The US 10yr Treasury yield is back in the 4.2% area, and looking down. We continue to eye 4% as a viable target. Since the May CPI data there has been enough in the subsequent data and events to sustain the build in the rate cut discount. There was a 0.0% month-on-month reading for headline inflation then, and in about ten days the market is looking for 0.0% MoM for the PCE deflator, and 0.1% MoM for core. These are a run of very tolerable inflation readings, and in fact continues the year-on-year tendency for 2Q into 3Q inflation data being more subdued than in the first quarter. These data are supposed to be seasonally adjusted, but enough said about that. Bottom line they are helping the bond market to feel more secure about rate cutting season ahead.

Even the 20yr bond auction was snapped up, at a near 3bp premium to secondary. Not exactly a key reference point on the curve, but still this continues a decent run of taking down big auction sizes, and shows there is demand for duration. The flows data that we track tells the same story. And in fact there is ample liquidity still in play. Cash is going into bonds, but it is also going into money market funds (continuing to top US$6tn). And risk is hanging in too. Although some emerging markets are struggling, more on idiosyncratic factors than systemic ones. That said, the sequence of hits to individual Latam markets last week did smack of a concerted flight to core theme.

And there are other issues to be concerned with too. While on the one hand we acknowledge that Treasuries typically rally into the discount build and delivery of rate cuts. On the other hand, we see a -20bp term premium on the 10yr yield, suggesting no risk premium being attached to the fiscal story. At some point this will change. For now though the clear focus is on the hardening of the rate cut discount. We suspect that once we get a few cuts, bond markets will begin to focus a bit more on the weight of supply, acting to steepen the curve from both ends.


Reverse repo balances below US$400bn, and primed to structurally fall ahead

The back story of easy liquidity conditions lies in the elevated levels of bank reserves. They remain in the US$3.5tn area, despite the ongoing policy of (now tapered) quantitative tightening. The US Treasury has been spending down tax receipts in the past month or so, acting to push liquidity back into the system. That's helped sustain a decent liquidity environment, despite the fact that the balances going back to the Fed through the reverse repo facility have broadly flat-lined in the US$400bn area. This important safety valve has effectively been on hold, and if it remains on hold it would likely correlate with falls in bank reserves in the months ahead, tightening the liquidity feel.

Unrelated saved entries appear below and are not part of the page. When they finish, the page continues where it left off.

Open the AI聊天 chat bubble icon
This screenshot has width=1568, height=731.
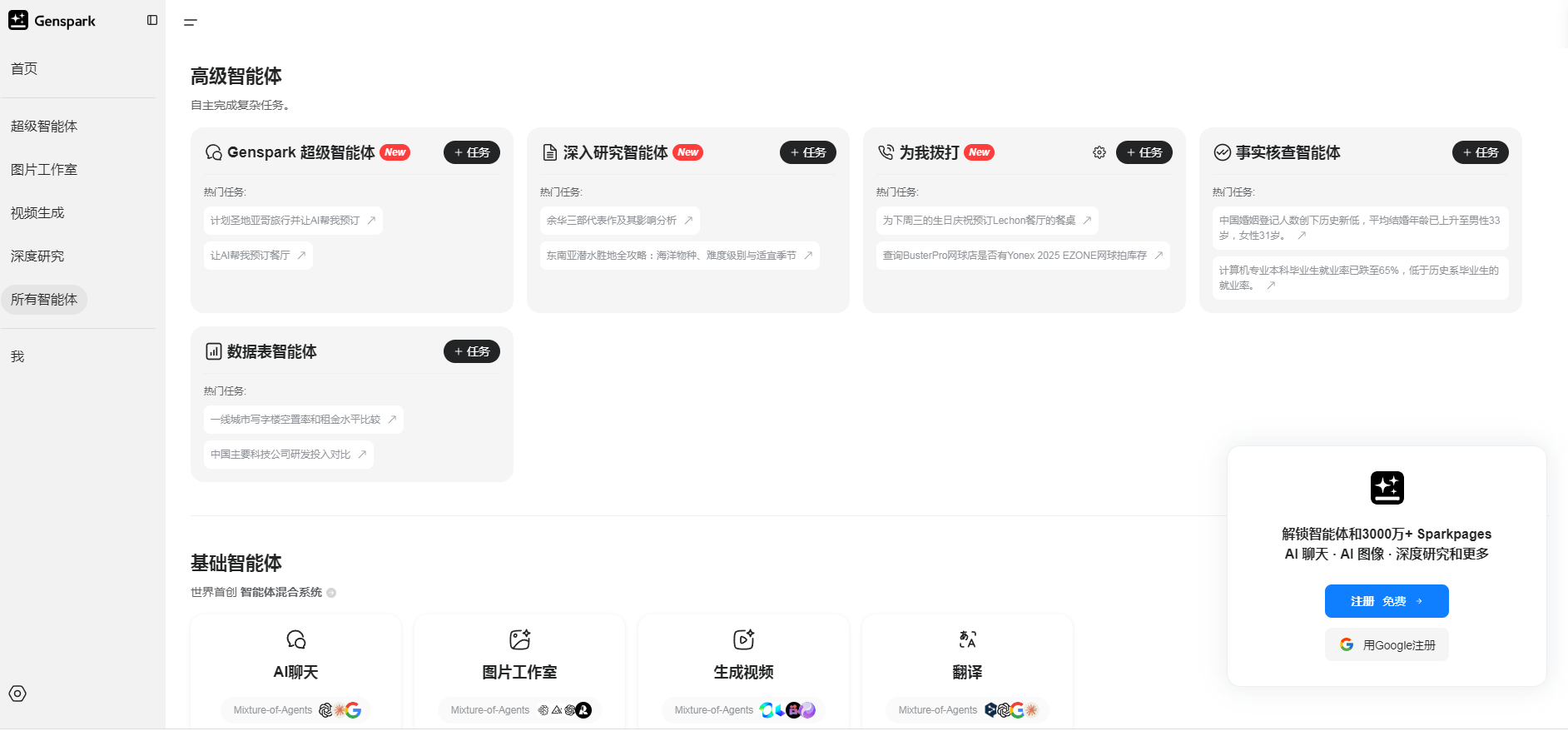click(x=296, y=639)
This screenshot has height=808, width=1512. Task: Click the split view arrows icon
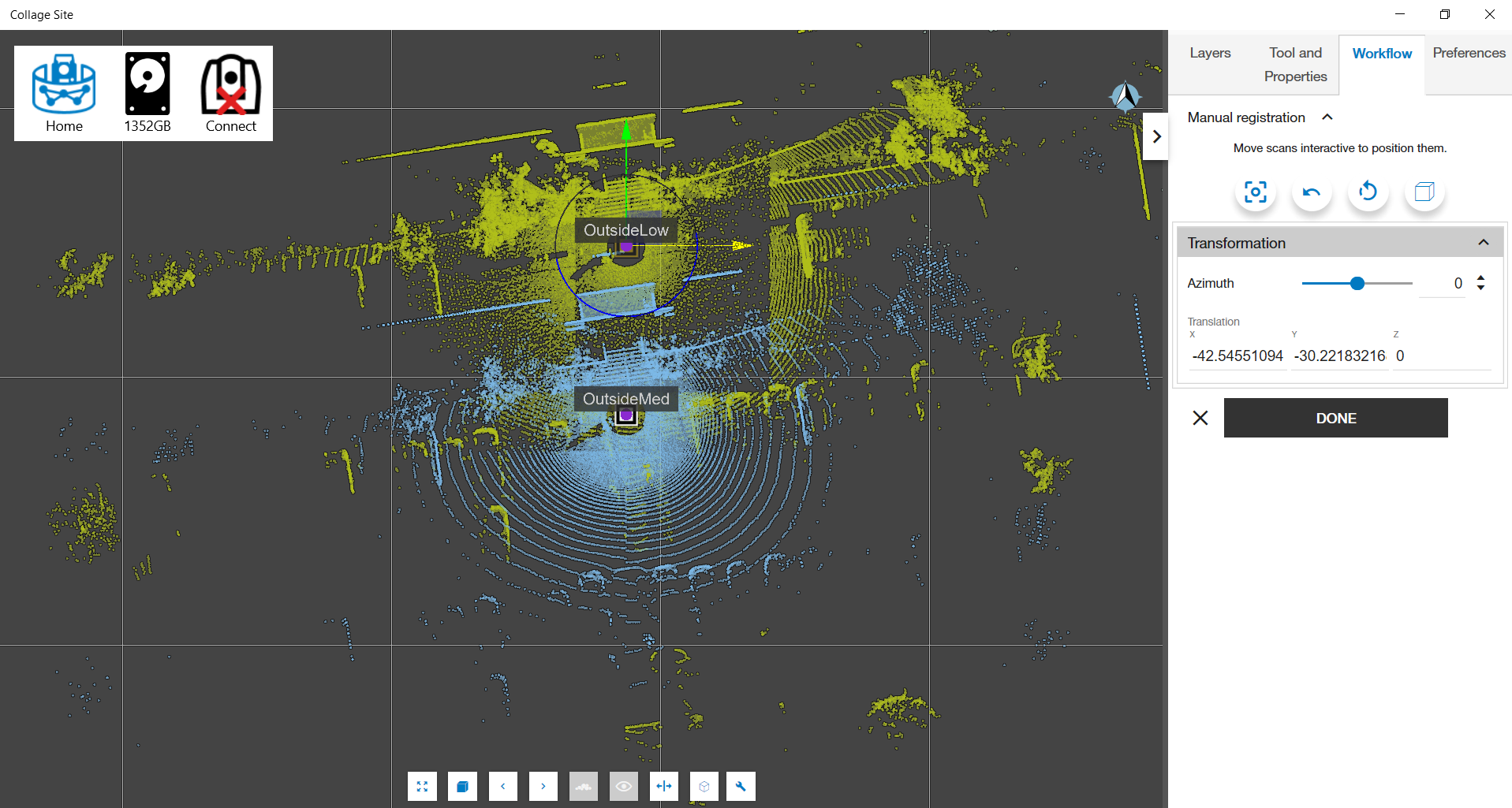point(664,786)
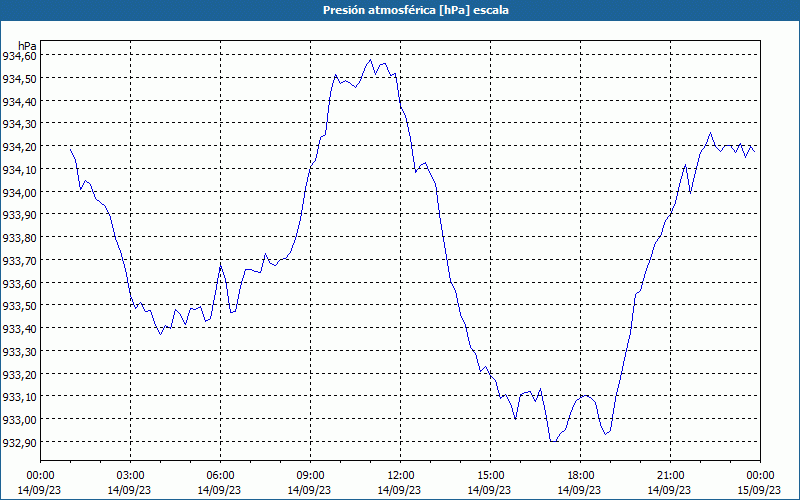Click the hPa unit label above the y-axis
The height and width of the screenshot is (500, 800).
tap(27, 46)
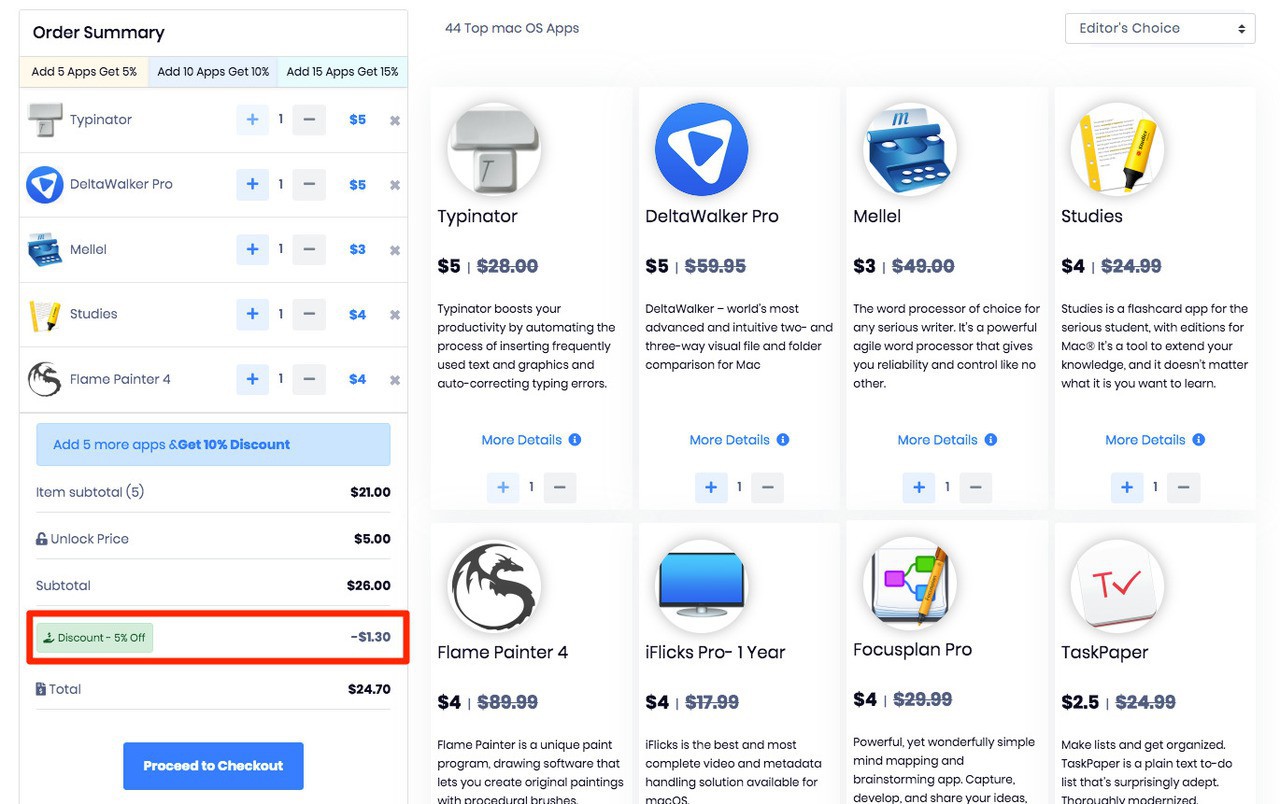Open the Editor's Choice sort dropdown

pyautogui.click(x=1160, y=28)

However, we're of the opinion that the reverse repo balance will resume falling in a more persistent manner in the coming months. In fact it would be optimal if that were the case, as this facility is actually primed to take excess liquidity out of the system. As liquidity gets tightened through quantitative easing, it should see this safety valve be required to do less work in the future i.e. volumes should fall.

A corollary of this it it would take longer for the heat of quantitative tightening to be felt in bank reserves. In a way this is a conflict to the rate cutting agenda, if anything it is in fact acting to delay it. We're not calling for this; but we'll keep an eye on it.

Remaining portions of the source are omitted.